> [Listed records]
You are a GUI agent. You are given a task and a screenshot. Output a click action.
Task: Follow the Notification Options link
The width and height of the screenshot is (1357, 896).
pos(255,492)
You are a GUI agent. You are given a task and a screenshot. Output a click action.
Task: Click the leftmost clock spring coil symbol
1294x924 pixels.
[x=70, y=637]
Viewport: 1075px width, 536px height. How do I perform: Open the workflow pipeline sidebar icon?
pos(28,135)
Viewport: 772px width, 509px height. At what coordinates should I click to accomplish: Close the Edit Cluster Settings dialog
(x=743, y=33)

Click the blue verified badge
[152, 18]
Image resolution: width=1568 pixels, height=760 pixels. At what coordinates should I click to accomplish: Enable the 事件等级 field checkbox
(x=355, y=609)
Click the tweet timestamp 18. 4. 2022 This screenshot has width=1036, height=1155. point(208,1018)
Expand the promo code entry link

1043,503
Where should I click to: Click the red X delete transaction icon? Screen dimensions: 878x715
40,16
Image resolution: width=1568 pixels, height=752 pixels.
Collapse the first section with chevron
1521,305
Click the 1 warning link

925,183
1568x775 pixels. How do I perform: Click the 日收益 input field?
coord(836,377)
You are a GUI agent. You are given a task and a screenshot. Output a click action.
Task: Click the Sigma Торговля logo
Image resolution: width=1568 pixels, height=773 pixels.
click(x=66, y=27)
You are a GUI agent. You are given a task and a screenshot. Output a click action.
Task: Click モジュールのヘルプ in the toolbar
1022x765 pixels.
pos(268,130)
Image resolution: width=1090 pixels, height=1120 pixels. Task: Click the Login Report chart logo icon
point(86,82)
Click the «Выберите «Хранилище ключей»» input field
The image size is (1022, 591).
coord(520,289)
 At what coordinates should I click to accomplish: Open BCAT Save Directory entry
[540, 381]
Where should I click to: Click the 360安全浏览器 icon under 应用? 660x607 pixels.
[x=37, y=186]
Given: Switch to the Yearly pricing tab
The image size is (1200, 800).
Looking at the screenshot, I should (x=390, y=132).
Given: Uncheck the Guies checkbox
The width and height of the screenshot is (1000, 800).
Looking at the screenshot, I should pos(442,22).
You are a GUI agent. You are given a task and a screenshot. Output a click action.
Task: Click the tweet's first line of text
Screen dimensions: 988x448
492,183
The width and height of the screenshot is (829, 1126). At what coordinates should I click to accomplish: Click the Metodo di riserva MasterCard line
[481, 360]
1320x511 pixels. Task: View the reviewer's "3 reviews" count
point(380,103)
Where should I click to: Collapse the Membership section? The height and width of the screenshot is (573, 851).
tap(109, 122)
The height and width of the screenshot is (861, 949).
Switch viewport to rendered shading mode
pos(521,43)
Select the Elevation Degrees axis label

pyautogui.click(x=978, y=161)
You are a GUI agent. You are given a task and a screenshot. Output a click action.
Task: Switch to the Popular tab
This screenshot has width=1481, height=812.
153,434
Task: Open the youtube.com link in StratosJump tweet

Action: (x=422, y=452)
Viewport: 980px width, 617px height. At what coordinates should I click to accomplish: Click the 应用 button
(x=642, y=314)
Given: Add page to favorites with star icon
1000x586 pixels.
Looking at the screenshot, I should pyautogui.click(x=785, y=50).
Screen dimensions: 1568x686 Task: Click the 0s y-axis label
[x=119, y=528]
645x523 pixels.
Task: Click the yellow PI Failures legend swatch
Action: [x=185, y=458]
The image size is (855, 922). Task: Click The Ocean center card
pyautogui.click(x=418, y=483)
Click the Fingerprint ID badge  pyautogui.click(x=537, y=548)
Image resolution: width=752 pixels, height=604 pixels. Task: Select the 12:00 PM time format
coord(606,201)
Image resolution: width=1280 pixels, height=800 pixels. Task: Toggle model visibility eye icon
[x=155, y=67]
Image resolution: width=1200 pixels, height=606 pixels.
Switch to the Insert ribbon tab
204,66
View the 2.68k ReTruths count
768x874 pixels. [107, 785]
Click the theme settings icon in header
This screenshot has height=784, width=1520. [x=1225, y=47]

> [What to produce] Repeat the data exactly, with every line included.

> [Answer space]
You are a GUI agent. You are given a task and a screenshot. Output a click action.
Task: Follow the Notification Options link
The width and height of the screenshot is (1357, 896).
pos(255,492)
You are a GUI agent. You are given a task and a screenshot. Output a click action.
Task: Click the leftmost clock spring coil symbol
1294x924 pixels.
[x=70, y=637]
Viewport: 1075px width, 536px height. How do I perform: Open the workflow pipeline sidebar icon?
pos(28,135)
Viewport: 772px width, 509px height. At what coordinates should I click to accomplish: Close the Edit Cluster Settings dialog
(x=743, y=33)

Click the blue verified badge
[152, 18]
Image resolution: width=1568 pixels, height=760 pixels. At what coordinates should I click to accomplish: Enable the 事件等级 field checkbox
(x=355, y=609)
Click the tweet timestamp 18. 4. 2022 This screenshot has width=1036, height=1155. point(208,1018)
Expand the promo code entry link

1043,503
Where should I click to: Click the red X delete transaction icon? Screen dimensions: 878x715
40,16
Image resolution: width=1568 pixels, height=752 pixels.
Collapse the first section with chevron
1521,305
Click the 1 warning link

925,183
1568x775 pixels. How do I perform: Click the 日收益 input field?
coord(836,377)
You are a GUI agent. You are given a task and a screenshot. Output a click action.
Task: Click the Sigma Торговля logo
Image resolution: width=1568 pixels, height=773 pixels.
click(x=66, y=27)
You are a GUI agent. You are given a task and a screenshot. Output a click action.
Task: Click モジュールのヘルプ in the toolbar
1022x765 pixels.
pos(268,130)
Image resolution: width=1090 pixels, height=1120 pixels. Task: Click the Login Report chart logo icon
point(86,82)
Click the «Выберите «Хранилище ключей»» input field
The image size is (1022, 591).
coord(520,289)
 At what coordinates should I click to accomplish: Open BCAT Save Directory entry
[540, 381]
Where should I click to: Click the 360安全浏览器 icon under 应用? 660x607 pixels.
[x=37, y=186]
Given: Switch to the Yearly pricing tab
The image size is (1200, 800).
Looking at the screenshot, I should (x=390, y=132).
Given: Uncheck the Guies checkbox
The width and height of the screenshot is (1000, 800).
Looking at the screenshot, I should pos(442,22).
You are a GUI agent. You are given a task and a screenshot. Output a click action.
Task: Click the tweet's first line of text
Screen dimensions: 988x448
492,183
The width and height of the screenshot is (829, 1126). At what coordinates should I click to accomplish: Click the Metodo di riserva MasterCard line
[481, 360]
1320x511 pixels. Task: View the reviewer's "3 reviews" count
point(380,103)
Where should I click to: Collapse the Membership section? The height and width of the screenshot is (573, 851).
tap(109, 122)
The height and width of the screenshot is (861, 949).
Switch viewport to rendered shading mode
pos(521,43)
Select the Elevation Degrees axis label

pyautogui.click(x=978, y=161)
You are a GUI agent. You are given a task and a screenshot. Output a click action.
Task: Switch to the Popular tab
This screenshot has width=1481, height=812.
153,434
Task: Open the youtube.com link in StratosJump tweet

Action: (x=422, y=452)
Viewport: 980px width, 617px height. At what coordinates should I click to accomplish: Click the 应用 button
(x=642, y=314)
Given: Add page to favorites with star icon
1000x586 pixels.
Looking at the screenshot, I should pyautogui.click(x=785, y=50).
Screen dimensions: 1568x686 Task: Click the 0s y-axis label
[x=119, y=528]
645x523 pixels.
Task: Click the yellow PI Failures legend swatch
Action: [x=185, y=458]
The image size is (855, 922). Task: Click The Ocean center card
pyautogui.click(x=418, y=483)
Click the Fingerprint ID badge  pyautogui.click(x=537, y=548)
Image resolution: width=752 pixels, height=604 pixels. Task: Select the 12:00 PM time format
coord(606,201)
Image resolution: width=1280 pixels, height=800 pixels. Task: Toggle model visibility eye icon
[x=155, y=67]
Image resolution: width=1200 pixels, height=606 pixels.
Switch to the Insert ribbon tab
204,66
View the 2.68k ReTruths count
768x874 pixels. [107, 785]
Click the theme settings icon in header
This screenshot has height=784, width=1520. [x=1225, y=47]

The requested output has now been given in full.